Abstract

The brains of many cognitively impaired patients fall into neuropathologic diagnostic categories that cannot be defined explicitly by guidelines of the National Institute on Aging and Reagan Institute. Here, 2 specific case categories are considered: i) "tangle-intensive" patients with the highest density of neurofibrillary tangles (as graded by the Braak staging system) but only moderate density of neuritic amyloid plaques (as graded by the Consortium to Establish a Registry for Alzheimer's Disease); and ii) "plaque-intensive" patients with intermediate severity neurofibrillary tangles and high density of neuritic amyloid plaques.
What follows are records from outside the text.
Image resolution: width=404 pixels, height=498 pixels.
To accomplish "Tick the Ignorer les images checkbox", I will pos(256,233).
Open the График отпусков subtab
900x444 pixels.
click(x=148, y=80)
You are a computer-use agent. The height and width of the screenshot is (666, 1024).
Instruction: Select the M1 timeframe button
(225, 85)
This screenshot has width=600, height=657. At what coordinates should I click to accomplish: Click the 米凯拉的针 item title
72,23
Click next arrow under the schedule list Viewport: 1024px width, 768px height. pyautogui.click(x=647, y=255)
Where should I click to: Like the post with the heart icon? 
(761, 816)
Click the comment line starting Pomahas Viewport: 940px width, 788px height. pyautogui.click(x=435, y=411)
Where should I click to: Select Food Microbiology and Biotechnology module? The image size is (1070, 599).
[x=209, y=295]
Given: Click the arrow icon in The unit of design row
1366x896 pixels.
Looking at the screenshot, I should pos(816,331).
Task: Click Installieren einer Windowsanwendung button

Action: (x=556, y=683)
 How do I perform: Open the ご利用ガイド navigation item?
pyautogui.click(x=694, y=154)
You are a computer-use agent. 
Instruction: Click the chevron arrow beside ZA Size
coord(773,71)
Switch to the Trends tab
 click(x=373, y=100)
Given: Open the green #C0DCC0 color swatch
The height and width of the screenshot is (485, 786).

To understand these technically unclassifiable cases better, we analyzed 1,677 cases with antemortem diagnoses of dementia from the National Alzheimer's Coordinating Center Registry; this registry includes both clinical and pathologic data from the National Institute on Aging-funded Alzheimer Disease Center. To evaluate the diagnostic tendencies of Alzheimer Disease Center neuropathologists, we assessed how the plaque-intensive and tangle-intensive cases were diagnosed. Tangle-intensive cases were more likely to be designated "high likelihood" that the dementia was due to Alzheimer disease, whereas plaque-intensive cases were typically designated as "intermediate likelihood." Only the Braak Stage VI tangle-intensive cases had lower final Mini-Mental State Examination scores than the plaque-intensive cases (p < 0.02). We conclude that more explicit diagnostic categories and a better understanding of the pathology in earlier phases of the disease may be helpful for guiding neuropathologists in the diagnosis of Alzheimer disease.